Solr will typically answer these requests in 10ms to 50ms at which point network latency and the rendering speed of Plone’s page templates are a more dominant factor.
Contents¶
This documentation will describe all necessary information to setup and use Solr in combination with Plone.
Base Information how Solr and the Integration of Solr and Plone work¶
Architecture¶
When working with Solr it’s good to keep some things about it in mind. This information is targeted at developers and integrators trying to use and extend Solr in their Plone projects.
Dependencies¶
Currently we depend on collective.indexing as a means to hook into the normal catalog machinery of Plone to detect content changes. c.indexing before version two had some persistent data structures that frequently caused problems when removing the add-on. These problems have been fixed in version two. Unfortunately c.indexing still has to hook the catalog machinery in various evil ways, as the machinery lacks the required hooks for its use-case. Going forward it is expected for c.indexing to be merged into the underlying ZCatalog implementation, at which point collective.solr can use those hooks directly.
Indexing¶
Solr is not transactional aware and does not support any kind of rollback or undo. We therefor only send data to Solr at the end of any successful request. This is done via collective.indexing, a transaction manager and an end request transaction hook. This means you won’t see any changes done to content inside a request when doing Solr searches later on in the same request. Inside tests you need to either commit real transactions or otherwise flush the Solr connection. There’s no transaction concept, so one request doing a search might get some results in its beginning, than a different request might add new information to Solr. If the first request is still running and does the same search again it might get different results taking the changes from the second request into account.

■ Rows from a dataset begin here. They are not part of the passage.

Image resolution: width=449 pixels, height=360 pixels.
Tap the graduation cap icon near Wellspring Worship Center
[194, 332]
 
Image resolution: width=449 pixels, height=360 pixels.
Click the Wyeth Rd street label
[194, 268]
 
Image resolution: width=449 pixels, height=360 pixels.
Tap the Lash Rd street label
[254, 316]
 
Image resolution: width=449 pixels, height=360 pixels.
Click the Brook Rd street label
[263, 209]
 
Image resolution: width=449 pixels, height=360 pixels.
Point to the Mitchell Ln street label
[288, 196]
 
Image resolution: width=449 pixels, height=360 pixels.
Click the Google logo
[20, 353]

Solr is not a real time search engine. While there’s work under way to make Solr capable of delivering real time results, there’s currently always a certain delay up to some minutes from the time data is sent to Solr to when it is available in searches.

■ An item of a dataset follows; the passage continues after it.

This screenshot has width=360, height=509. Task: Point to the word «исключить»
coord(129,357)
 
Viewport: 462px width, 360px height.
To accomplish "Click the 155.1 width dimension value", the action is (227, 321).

Search results are returned in Solr by distinct search threads. These search threads hold a great number of caches which are crucial for Solr to perform. When index or unindex operations are sent to Solr, it will keep those in memory until a commit is executed on its own search index. When a commit occurs, all search threads and thus all caches are thrown away and new threads are created reflecting the data after the commit. While there’s a certain amount of cache data that is copied to the new search threads, this data has to be validated against the new index which takes some time. The useColdSearcher and maxWarmingSearchers options of the Solr recipe relate to this aspect. While cache data is copied over and validated for a new search thread, the searcher is warming up. If the warming up is not yet completed the searcher is considered to be cold.
In order to get real good performance out of Solr, we need to minimize the number of commits against the Solr index. We can achieve this by turning off auto-commit and instead use commitWithin. So we don’t sent a commit to Solr at the end of each index/unindex request on the Plone side. Instead we tell Solr to commit the data to its index at most after a certain time interval. Values of 15 minutes to 1 minute work well for this interval. The larger you can make this interval, the better the performance of Solr will be, at the cost of search results lagging behind a bit. In this setup we also need to configure the autoCommitMaxTime option of the Solr server, as commitWithin only works for index but not unindex operations. Otherwise a large number of unindex operations without any index operations occurring could not be reflected in the index for a long time.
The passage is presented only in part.